→ Supplied material:

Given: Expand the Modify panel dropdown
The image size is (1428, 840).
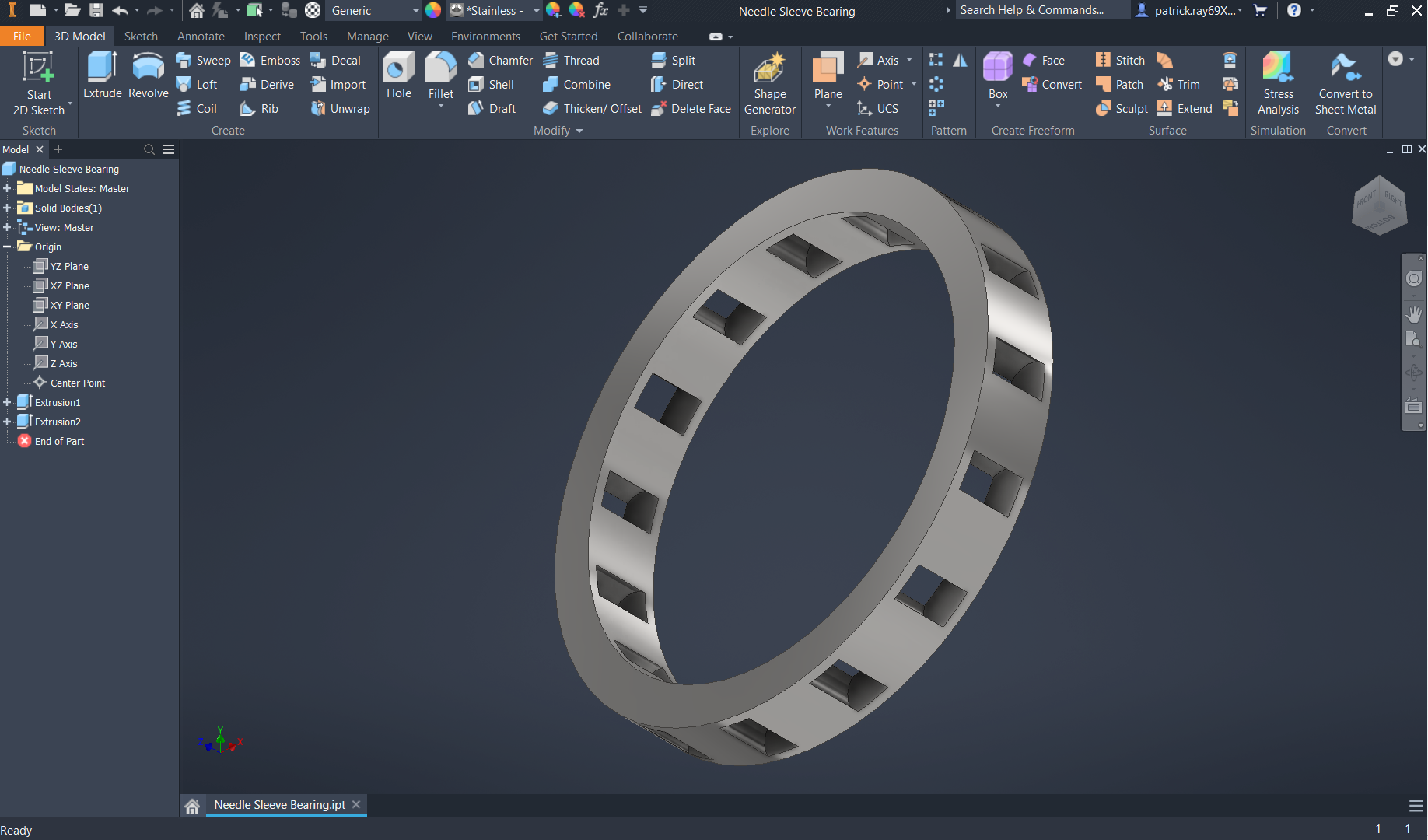Looking at the screenshot, I should (x=579, y=131).
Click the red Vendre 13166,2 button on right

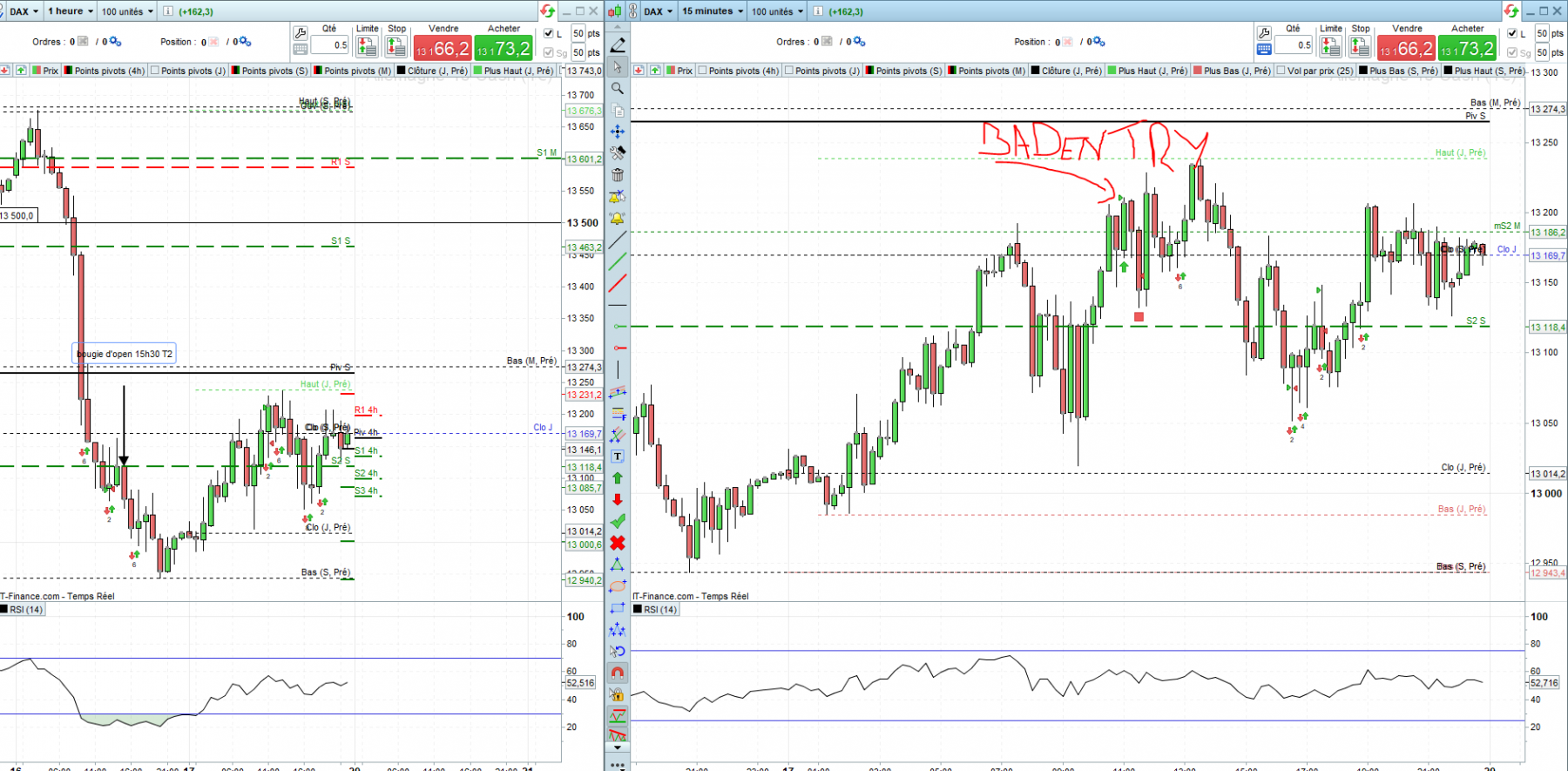pyautogui.click(x=1406, y=49)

→ Exercise description: Could you restate all of the data above word for word and skip every picture?

→ Answer box:
Given: Expand the Modify panel dropdown
The image size is (1428, 840).
Looking at the screenshot, I should (x=579, y=131).
Click the red Vendre 13166,2 button on right

pyautogui.click(x=1406, y=49)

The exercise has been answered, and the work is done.